WHAT THE EXERCISE ASKS: Every line in the data below from the one containing "About Triangle ID (246, 2311)" down to the one containing "Shoes (143, 75)", both included, must be retyped exactly; no other line is to appear.
________________
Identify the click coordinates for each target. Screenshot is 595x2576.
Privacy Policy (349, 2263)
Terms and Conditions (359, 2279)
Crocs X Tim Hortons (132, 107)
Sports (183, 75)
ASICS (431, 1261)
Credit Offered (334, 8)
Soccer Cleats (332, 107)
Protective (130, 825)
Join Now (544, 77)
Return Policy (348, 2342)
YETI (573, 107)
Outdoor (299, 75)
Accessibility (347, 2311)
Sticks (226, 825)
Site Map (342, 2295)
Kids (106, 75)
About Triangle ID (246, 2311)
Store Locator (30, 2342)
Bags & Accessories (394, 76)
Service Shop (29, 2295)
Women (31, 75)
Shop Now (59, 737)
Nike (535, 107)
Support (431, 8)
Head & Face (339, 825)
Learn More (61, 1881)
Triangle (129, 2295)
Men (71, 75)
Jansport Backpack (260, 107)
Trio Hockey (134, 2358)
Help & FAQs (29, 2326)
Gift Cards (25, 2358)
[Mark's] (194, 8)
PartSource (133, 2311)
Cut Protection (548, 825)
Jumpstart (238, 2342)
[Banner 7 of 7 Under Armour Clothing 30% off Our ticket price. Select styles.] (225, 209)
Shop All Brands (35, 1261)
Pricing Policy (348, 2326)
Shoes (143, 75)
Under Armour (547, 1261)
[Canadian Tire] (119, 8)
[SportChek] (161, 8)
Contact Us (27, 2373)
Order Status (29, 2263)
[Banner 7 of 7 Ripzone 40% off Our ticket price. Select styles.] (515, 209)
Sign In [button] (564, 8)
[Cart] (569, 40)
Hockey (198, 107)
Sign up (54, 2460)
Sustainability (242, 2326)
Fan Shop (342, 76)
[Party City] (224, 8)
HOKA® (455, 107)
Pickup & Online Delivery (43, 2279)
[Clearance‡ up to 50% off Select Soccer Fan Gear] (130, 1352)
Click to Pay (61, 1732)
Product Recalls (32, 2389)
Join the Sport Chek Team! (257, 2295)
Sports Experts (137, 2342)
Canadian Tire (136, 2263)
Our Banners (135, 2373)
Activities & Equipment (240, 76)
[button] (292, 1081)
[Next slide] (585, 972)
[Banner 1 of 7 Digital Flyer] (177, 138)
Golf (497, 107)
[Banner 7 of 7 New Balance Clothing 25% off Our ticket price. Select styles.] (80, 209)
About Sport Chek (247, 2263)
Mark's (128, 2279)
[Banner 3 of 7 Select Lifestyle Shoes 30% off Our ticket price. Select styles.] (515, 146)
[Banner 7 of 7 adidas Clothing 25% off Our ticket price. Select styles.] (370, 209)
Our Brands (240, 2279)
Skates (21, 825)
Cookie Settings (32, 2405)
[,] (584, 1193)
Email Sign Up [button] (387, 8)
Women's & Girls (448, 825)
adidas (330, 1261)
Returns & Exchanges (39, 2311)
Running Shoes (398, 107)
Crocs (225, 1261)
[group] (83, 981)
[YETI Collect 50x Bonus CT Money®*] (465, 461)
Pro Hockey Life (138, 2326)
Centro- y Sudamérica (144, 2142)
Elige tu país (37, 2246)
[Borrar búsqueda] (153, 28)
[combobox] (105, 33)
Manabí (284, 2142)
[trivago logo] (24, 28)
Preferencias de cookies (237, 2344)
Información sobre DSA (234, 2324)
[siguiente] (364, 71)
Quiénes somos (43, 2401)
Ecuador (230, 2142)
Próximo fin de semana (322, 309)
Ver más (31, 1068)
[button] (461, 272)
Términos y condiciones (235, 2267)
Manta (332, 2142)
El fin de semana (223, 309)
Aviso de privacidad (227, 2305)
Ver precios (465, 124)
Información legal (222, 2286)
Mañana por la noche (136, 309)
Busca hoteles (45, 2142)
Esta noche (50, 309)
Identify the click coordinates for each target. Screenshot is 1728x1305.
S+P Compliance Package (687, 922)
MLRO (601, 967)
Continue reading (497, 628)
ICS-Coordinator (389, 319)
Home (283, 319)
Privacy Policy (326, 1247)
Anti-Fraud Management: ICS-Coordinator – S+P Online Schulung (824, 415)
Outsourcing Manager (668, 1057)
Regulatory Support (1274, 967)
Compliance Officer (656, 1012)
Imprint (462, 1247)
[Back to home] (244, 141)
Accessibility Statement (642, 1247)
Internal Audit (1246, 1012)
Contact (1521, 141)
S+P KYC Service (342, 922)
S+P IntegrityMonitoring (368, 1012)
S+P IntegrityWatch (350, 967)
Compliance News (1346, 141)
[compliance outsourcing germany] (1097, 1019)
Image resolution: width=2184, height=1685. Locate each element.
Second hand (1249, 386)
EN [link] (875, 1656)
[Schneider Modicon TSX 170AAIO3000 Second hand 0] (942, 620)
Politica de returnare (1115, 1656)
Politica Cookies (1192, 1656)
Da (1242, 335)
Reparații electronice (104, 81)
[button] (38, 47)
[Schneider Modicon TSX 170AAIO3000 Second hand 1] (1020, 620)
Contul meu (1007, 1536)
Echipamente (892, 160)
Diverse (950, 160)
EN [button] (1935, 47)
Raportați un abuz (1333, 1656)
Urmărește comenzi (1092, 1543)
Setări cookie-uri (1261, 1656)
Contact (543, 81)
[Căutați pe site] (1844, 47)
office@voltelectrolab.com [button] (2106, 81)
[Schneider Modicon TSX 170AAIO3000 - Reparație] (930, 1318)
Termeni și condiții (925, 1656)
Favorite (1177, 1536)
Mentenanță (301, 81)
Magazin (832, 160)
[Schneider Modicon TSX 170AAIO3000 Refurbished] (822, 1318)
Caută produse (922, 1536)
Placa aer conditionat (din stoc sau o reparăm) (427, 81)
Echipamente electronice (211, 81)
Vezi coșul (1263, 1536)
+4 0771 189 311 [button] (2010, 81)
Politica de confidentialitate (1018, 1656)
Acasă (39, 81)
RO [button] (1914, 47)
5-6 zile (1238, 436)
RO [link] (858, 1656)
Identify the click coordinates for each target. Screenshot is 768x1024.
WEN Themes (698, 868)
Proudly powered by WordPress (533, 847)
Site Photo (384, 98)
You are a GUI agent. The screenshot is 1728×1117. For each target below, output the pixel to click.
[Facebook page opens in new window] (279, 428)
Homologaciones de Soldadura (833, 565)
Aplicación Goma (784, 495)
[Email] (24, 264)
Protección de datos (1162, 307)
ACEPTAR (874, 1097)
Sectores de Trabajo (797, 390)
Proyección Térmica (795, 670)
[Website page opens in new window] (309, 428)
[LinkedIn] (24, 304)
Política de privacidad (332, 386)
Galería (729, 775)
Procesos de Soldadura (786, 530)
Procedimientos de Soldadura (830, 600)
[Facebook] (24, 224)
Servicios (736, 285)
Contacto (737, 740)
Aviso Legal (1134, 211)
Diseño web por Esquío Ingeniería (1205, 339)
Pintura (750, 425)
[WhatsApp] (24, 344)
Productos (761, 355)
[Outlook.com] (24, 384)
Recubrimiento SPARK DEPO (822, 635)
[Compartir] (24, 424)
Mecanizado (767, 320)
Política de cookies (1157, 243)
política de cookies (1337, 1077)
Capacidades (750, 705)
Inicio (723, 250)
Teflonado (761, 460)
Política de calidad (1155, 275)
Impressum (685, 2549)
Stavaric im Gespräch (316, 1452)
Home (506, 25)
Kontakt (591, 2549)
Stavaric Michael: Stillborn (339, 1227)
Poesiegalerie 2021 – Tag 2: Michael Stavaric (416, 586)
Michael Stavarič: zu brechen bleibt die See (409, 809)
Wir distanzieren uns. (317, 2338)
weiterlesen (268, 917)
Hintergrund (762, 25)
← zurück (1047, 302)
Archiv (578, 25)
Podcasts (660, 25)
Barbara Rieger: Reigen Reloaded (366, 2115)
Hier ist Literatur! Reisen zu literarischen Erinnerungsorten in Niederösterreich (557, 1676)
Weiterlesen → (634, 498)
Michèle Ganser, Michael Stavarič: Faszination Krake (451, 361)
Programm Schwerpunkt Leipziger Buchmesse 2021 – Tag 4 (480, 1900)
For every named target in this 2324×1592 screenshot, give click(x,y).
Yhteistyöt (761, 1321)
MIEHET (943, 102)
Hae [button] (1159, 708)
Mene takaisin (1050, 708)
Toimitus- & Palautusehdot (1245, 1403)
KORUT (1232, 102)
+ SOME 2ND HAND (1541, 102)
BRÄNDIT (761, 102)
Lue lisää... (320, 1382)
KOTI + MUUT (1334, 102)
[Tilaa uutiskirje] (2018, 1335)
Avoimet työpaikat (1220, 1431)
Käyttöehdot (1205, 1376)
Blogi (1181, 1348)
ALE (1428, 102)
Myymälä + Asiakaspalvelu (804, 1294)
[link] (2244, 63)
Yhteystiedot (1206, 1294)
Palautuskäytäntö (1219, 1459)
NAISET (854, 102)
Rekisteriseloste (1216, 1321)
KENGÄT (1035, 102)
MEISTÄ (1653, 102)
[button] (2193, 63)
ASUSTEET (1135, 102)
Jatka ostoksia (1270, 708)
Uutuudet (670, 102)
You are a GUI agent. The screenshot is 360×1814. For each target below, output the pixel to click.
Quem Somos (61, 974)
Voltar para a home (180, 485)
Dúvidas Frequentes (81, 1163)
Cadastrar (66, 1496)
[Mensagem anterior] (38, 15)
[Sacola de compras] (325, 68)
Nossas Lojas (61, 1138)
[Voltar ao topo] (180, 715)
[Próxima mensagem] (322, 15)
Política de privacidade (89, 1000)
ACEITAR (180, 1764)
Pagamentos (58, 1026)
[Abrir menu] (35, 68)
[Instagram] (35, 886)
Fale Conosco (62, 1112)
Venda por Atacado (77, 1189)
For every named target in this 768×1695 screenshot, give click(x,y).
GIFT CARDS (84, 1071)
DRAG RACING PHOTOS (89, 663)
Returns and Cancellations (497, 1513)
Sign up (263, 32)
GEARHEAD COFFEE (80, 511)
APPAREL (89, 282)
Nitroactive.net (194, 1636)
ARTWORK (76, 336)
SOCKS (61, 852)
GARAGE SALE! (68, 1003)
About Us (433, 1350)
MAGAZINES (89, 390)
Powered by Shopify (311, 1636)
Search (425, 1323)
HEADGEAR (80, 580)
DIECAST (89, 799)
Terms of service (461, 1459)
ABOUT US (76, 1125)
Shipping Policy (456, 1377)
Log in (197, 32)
________________
RESPONSE BOX:
About Triangle ID (246, 2311)
Store Locator (30, 2342)
Bags & Accessories (394, 76)
Service Shop (29, 2295)
Women (31, 75)
Shop Now (59, 737)
Nike (535, 107)
Support (431, 8)
Head & Face (339, 825)
Learn More (61, 1881)
Triangle (129, 2295)
Men (71, 75)
Jansport Backpack (260, 107)
Trio Hockey (134, 2358)
Help & FAQs (29, 2326)
Gift Cards (25, 2358)
[Mark's] (194, 8)
PartSource (133, 2311)
Cut Protection (548, 825)
Jumpstart (238, 2342)
[Banner 7 of 7 Under Armour Clothing 30% off Our ticket price. Select styles.] (225, 209)
Shop All Brands (35, 1261)
Pricing Policy (348, 2326)
Shoes (143, 75)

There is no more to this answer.